_Task material_
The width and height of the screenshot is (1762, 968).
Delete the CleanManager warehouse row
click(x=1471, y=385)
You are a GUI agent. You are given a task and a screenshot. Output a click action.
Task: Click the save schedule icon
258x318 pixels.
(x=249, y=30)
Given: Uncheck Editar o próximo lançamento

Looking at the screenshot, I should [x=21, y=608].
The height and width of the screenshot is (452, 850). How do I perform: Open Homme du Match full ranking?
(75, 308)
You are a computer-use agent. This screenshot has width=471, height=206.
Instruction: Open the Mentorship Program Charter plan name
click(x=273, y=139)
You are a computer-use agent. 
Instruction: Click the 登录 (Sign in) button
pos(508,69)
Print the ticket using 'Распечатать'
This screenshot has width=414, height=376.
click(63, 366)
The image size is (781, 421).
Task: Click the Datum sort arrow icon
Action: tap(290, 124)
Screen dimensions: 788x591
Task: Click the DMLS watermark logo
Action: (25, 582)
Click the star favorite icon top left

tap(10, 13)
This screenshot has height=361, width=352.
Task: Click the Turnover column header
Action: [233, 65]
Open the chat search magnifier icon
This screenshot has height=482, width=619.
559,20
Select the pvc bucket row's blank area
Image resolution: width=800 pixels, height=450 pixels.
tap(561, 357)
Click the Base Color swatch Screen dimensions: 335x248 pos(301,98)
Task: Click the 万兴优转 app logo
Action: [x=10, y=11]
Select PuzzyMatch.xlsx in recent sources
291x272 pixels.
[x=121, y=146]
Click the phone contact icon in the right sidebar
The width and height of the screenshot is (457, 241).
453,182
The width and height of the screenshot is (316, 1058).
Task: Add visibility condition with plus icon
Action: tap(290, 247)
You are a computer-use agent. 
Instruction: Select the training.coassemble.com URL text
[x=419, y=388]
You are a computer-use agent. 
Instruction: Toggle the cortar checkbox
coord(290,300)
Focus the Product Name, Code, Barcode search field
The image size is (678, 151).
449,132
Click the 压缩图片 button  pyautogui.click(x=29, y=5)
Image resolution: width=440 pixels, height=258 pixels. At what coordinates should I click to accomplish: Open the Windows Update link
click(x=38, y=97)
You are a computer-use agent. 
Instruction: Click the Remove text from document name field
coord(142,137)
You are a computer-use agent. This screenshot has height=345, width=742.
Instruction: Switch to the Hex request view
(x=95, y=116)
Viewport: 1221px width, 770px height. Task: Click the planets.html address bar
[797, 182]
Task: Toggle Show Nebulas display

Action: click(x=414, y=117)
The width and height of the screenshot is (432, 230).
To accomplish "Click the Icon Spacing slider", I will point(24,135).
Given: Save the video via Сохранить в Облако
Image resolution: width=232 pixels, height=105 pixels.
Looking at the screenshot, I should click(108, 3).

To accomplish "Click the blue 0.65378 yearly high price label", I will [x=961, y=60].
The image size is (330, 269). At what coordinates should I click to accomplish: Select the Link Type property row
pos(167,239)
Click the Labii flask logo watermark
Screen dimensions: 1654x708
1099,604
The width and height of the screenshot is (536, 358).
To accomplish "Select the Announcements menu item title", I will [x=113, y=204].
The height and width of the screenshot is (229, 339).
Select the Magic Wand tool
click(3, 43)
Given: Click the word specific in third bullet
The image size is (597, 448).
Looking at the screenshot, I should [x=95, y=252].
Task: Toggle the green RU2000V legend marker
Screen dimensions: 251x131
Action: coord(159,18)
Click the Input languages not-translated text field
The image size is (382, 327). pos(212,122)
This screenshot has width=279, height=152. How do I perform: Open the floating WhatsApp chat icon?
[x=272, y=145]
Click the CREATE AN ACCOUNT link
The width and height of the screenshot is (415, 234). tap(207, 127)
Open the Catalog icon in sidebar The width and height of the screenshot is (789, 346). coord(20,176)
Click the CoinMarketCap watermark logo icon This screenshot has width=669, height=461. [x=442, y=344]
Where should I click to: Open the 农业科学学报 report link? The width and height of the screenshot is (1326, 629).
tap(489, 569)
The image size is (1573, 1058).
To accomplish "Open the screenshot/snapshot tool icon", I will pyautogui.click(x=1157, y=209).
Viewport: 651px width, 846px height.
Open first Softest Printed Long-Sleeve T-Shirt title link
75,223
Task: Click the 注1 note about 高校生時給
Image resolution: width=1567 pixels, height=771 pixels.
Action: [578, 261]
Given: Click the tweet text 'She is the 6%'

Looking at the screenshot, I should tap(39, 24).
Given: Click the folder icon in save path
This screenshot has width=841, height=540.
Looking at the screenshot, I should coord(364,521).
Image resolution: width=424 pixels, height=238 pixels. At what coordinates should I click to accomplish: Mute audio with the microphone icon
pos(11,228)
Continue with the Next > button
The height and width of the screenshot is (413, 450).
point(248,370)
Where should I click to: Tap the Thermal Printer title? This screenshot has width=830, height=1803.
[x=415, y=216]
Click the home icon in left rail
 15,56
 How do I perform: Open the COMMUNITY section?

_Try it_
Scan the data above; copy every line where "pyautogui" appears.

_Solved problem_
Click the 压缩图片 button  pyautogui.click(x=29, y=5)
To accomplish "Open the screenshot/snapshot tool icon", I will pyautogui.click(x=1157, y=209).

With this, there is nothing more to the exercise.